* **PROBLEM TO SOLVE**:
Any images in the material are to be dropped while every line is retyped exactly.
-------- MATERIAL SUPPLIED --------
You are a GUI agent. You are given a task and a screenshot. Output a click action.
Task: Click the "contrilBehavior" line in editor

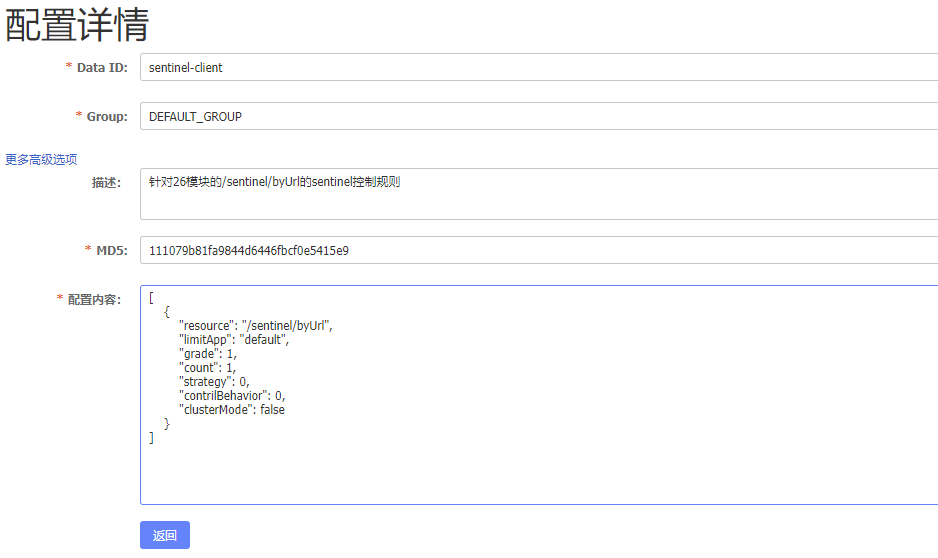click(x=231, y=396)
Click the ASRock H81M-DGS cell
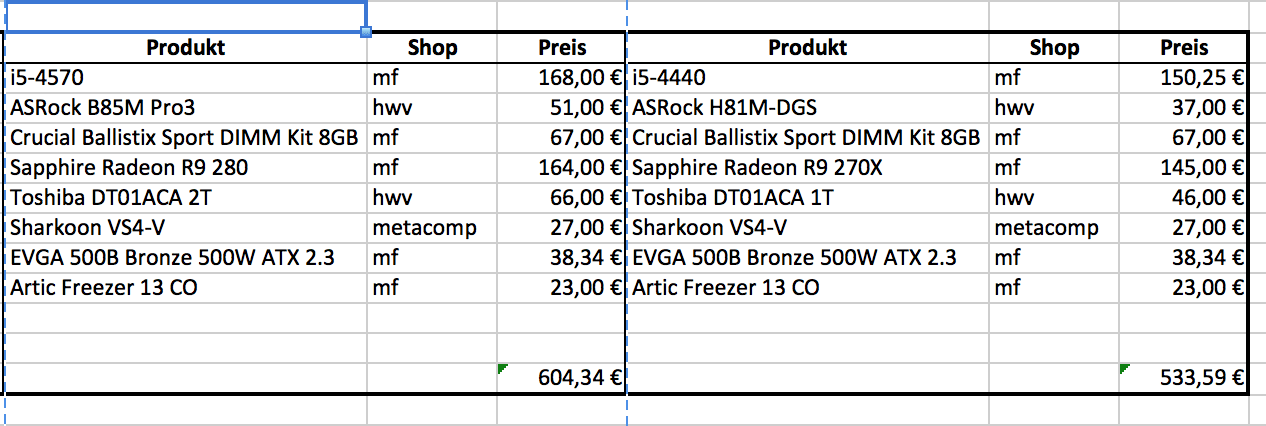This screenshot has width=1266, height=426. (x=808, y=107)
--------
* **RESULT FOR THIS EXERCISE**:
You are a GUI agent. You are given a task and a screenshot. Output a click action.
Task: Click the "contrilBehavior" line in editor

click(x=231, y=396)
Click the ASRock H81M-DGS cell
This screenshot has width=1266, height=426. (x=808, y=107)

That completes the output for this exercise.